━━━━━ Supplied data
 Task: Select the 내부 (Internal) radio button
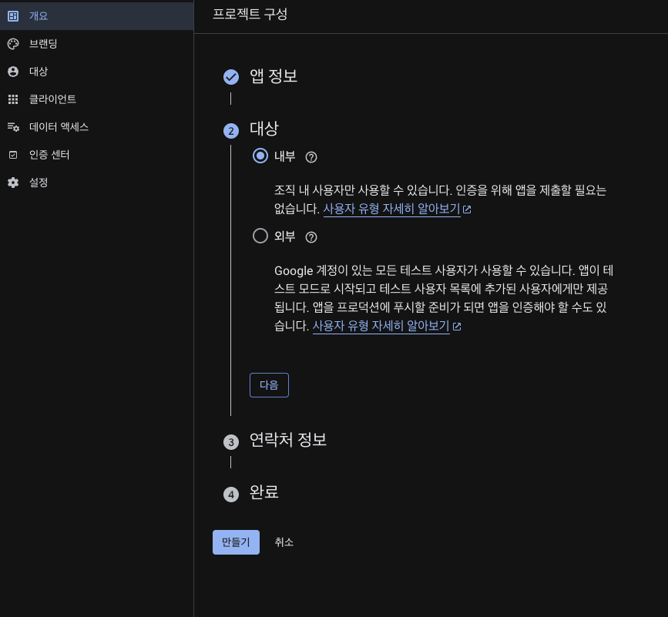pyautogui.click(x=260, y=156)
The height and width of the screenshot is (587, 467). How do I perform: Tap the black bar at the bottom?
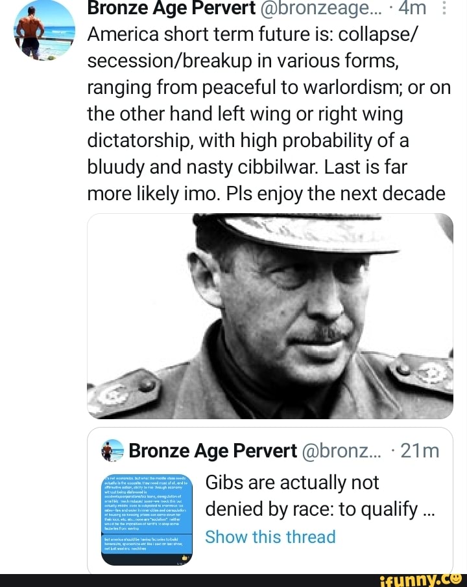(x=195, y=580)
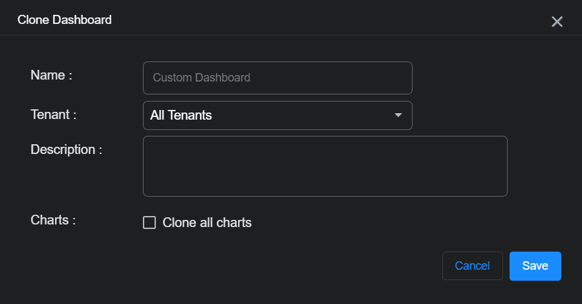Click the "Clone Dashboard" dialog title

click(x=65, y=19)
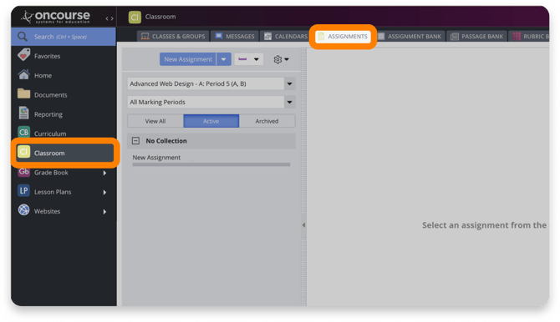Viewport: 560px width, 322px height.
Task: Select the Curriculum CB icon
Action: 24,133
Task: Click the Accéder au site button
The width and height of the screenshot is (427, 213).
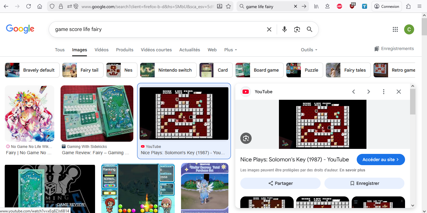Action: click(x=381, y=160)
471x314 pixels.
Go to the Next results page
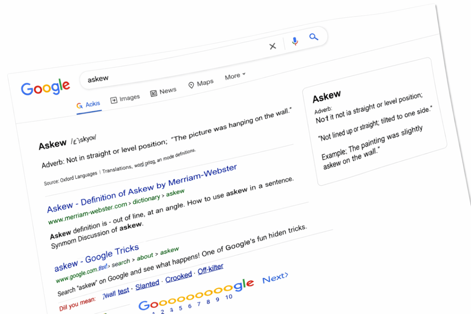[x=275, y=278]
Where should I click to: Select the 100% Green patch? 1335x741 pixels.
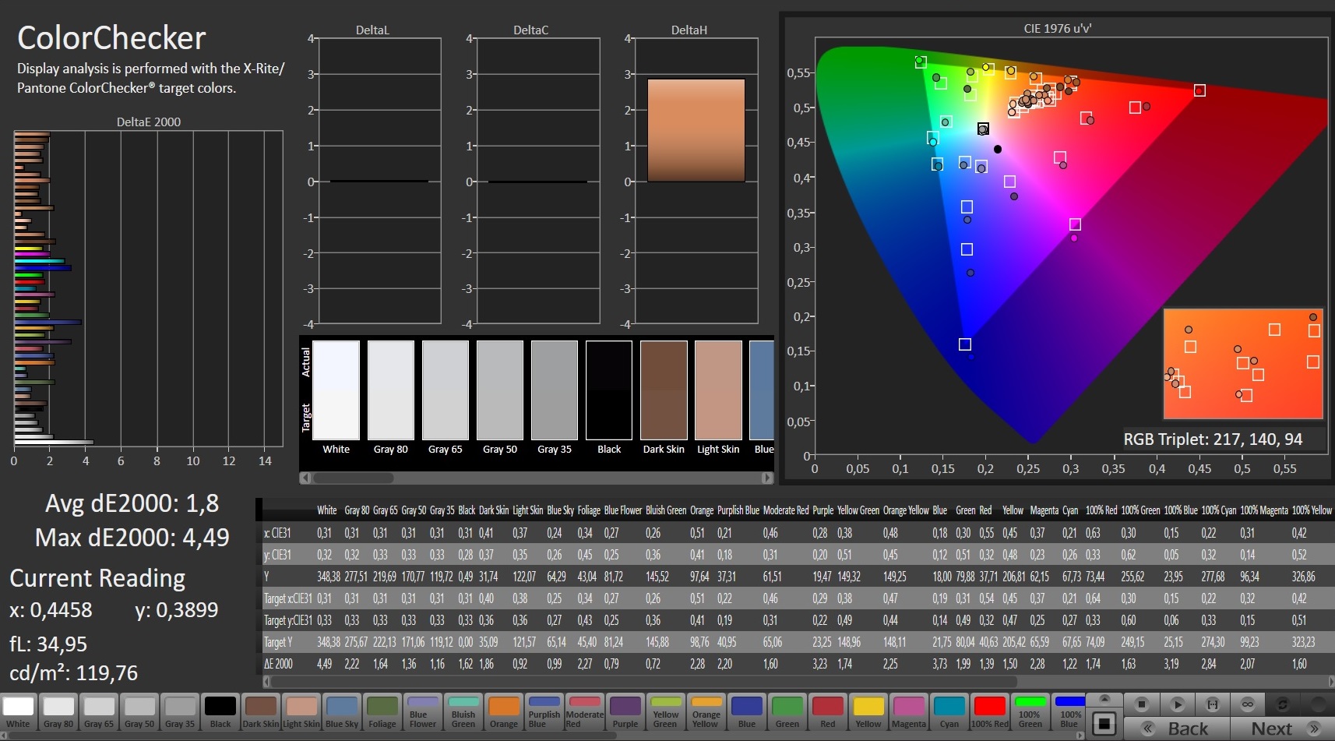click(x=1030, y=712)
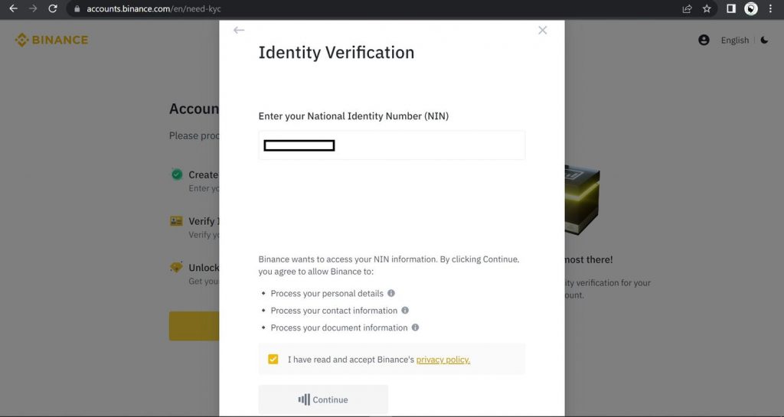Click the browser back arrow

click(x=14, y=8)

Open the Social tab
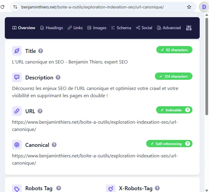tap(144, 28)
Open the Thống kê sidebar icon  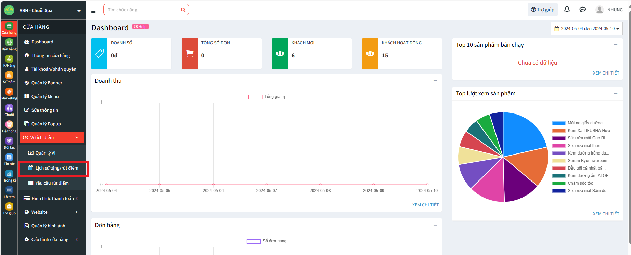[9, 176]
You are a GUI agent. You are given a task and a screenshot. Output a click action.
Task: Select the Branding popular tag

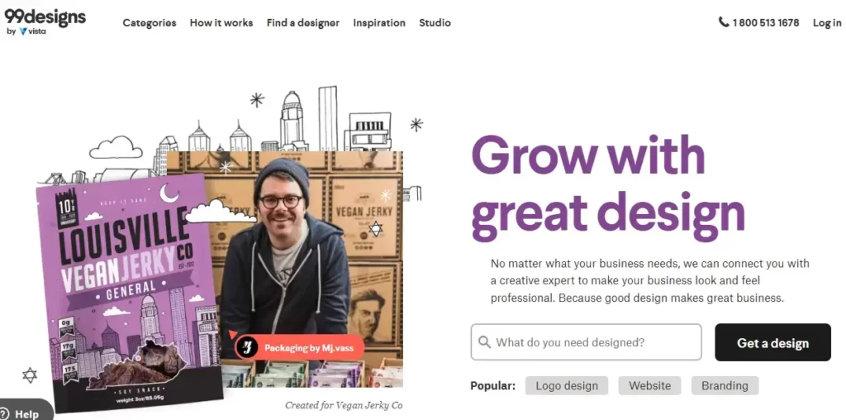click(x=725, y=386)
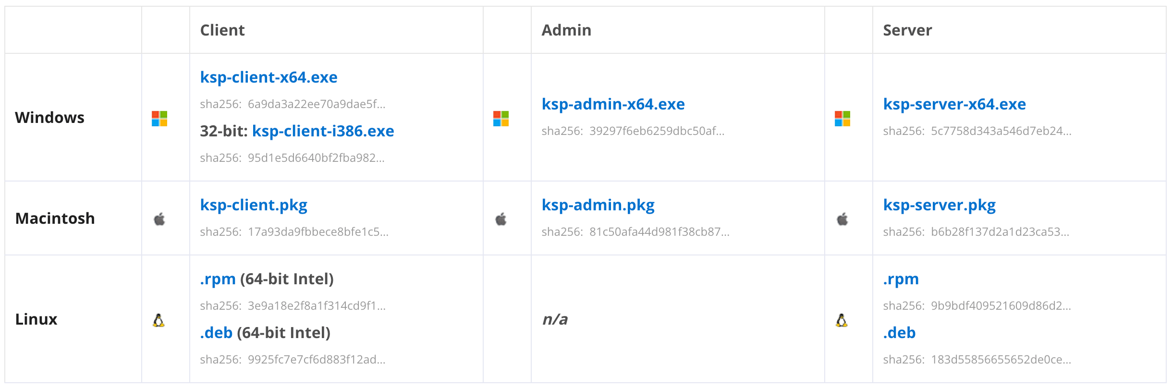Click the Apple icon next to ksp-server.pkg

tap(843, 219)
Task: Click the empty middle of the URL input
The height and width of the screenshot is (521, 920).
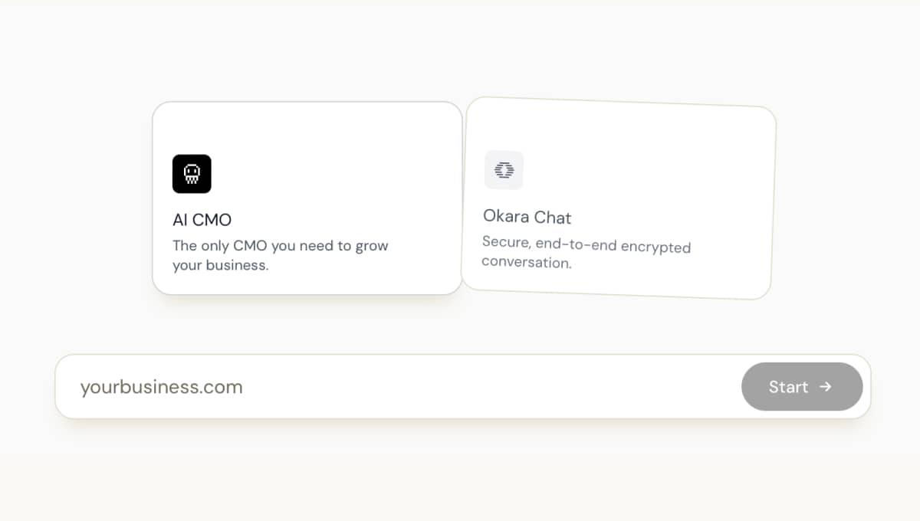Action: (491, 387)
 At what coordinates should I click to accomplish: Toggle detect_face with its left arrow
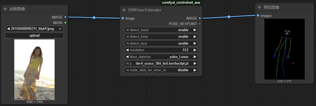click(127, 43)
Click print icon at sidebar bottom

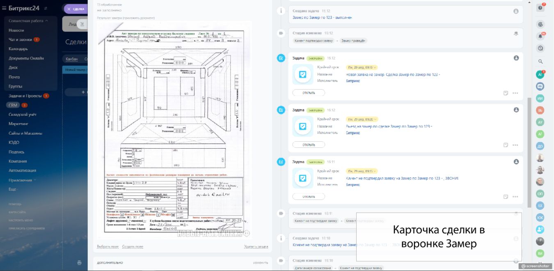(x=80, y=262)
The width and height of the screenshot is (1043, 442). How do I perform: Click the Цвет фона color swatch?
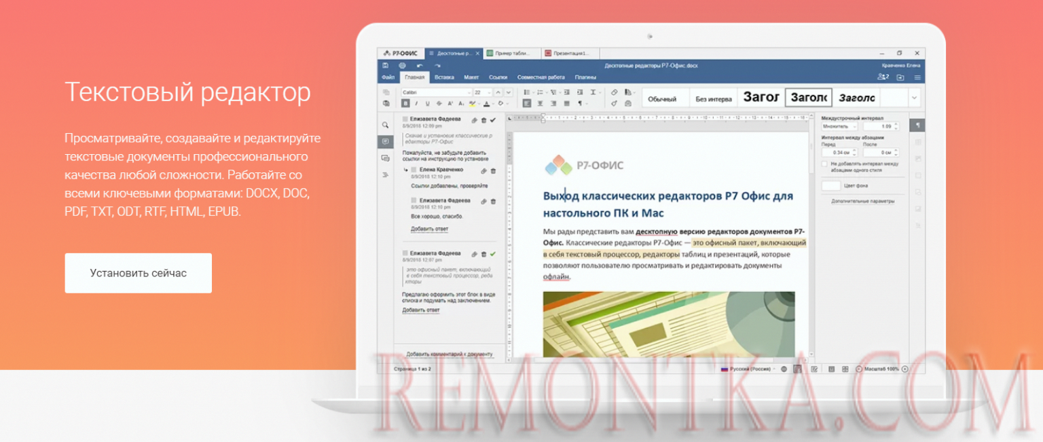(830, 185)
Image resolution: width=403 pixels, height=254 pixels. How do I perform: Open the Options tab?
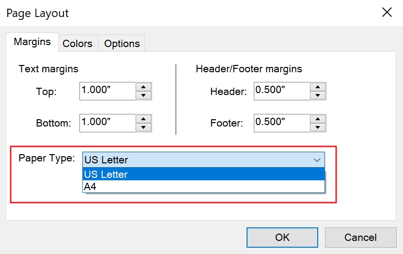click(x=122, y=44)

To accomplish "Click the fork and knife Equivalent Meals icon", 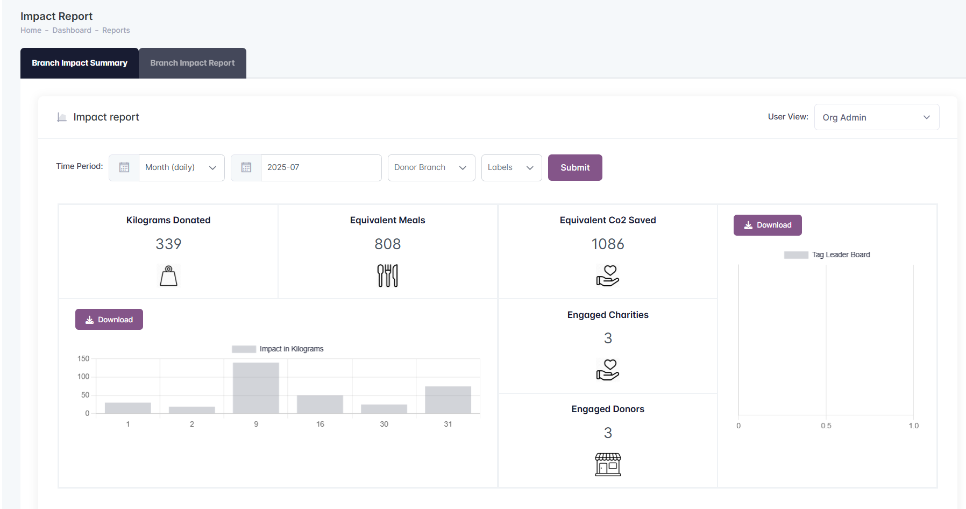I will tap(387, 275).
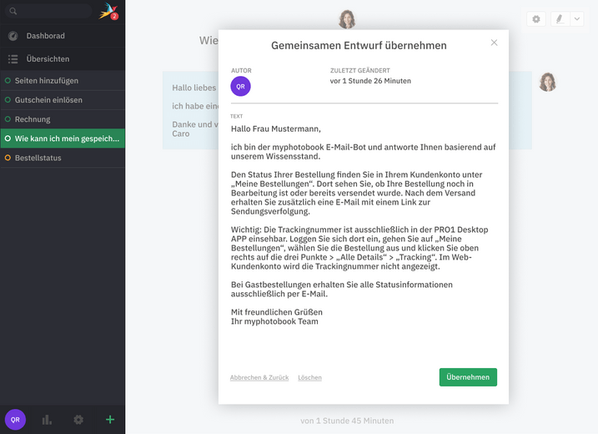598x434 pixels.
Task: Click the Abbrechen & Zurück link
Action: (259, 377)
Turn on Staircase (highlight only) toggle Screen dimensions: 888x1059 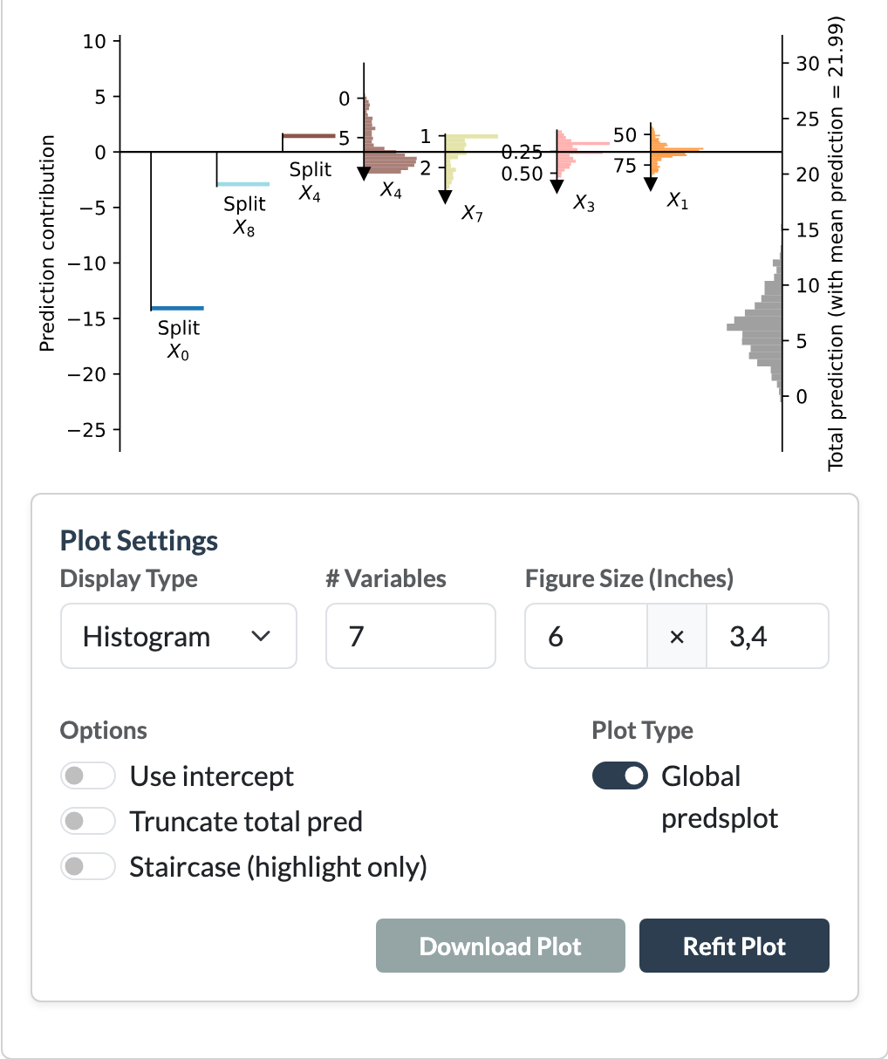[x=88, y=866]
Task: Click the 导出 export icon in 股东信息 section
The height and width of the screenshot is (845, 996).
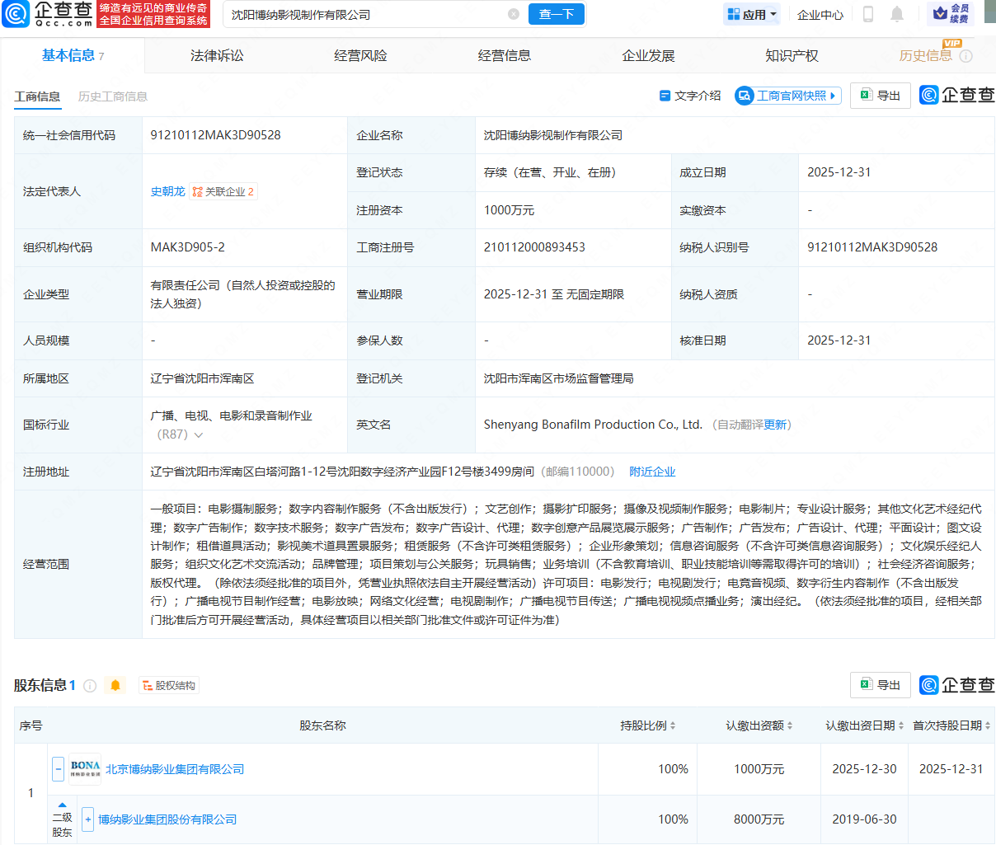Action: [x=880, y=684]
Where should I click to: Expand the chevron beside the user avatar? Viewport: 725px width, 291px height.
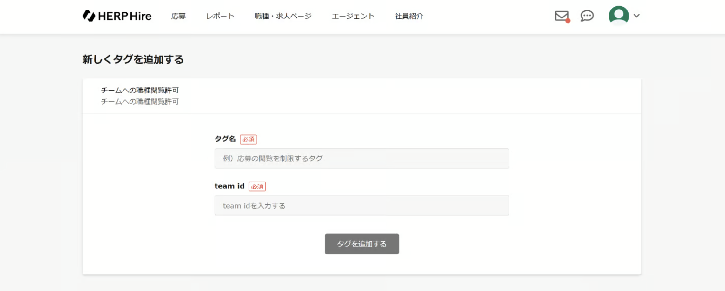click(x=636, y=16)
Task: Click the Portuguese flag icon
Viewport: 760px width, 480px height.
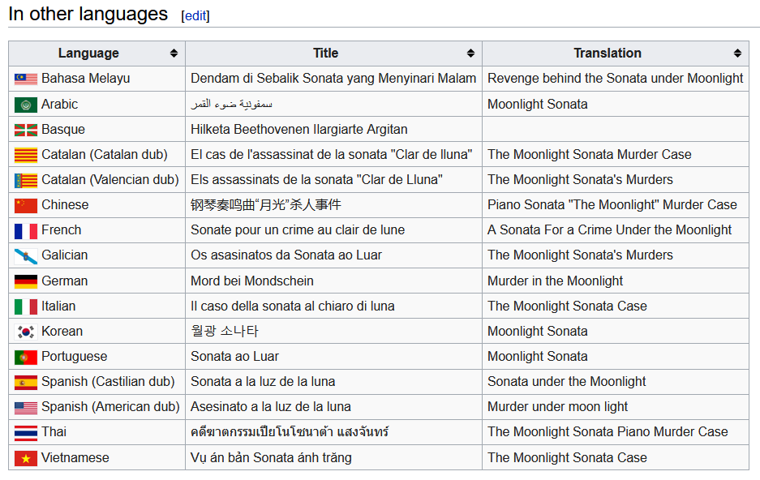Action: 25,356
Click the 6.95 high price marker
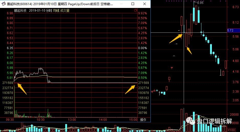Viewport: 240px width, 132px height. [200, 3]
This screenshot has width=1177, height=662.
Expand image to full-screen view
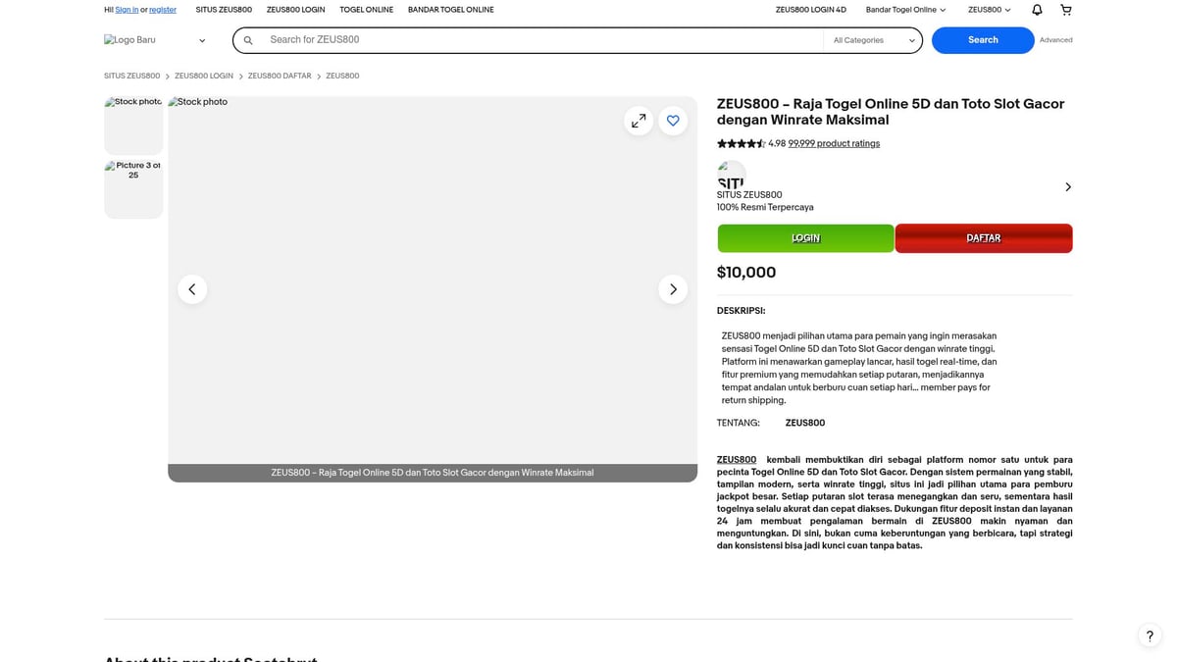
━━━━━━━━━━
Work required:
Your task is to retype, exactly and only, the lines from the line holding "Where should I click to: Expand" through the final line of the data above, with both ends kept. Drop the pictures.

Written response:
Where should I click to: Expand the chevron beside the user avatar? Viewport: 725px width, 291px height.
click(x=636, y=16)
Task: Click the Portuguese flag icon
Viewport: 760px width, 480px height.
Action: 25,356
Click the 6.95 high price marker
Viewport: 240px width, 132px height. [200, 3]
This screenshot has width=1177, height=662.
Expand image to full-screen view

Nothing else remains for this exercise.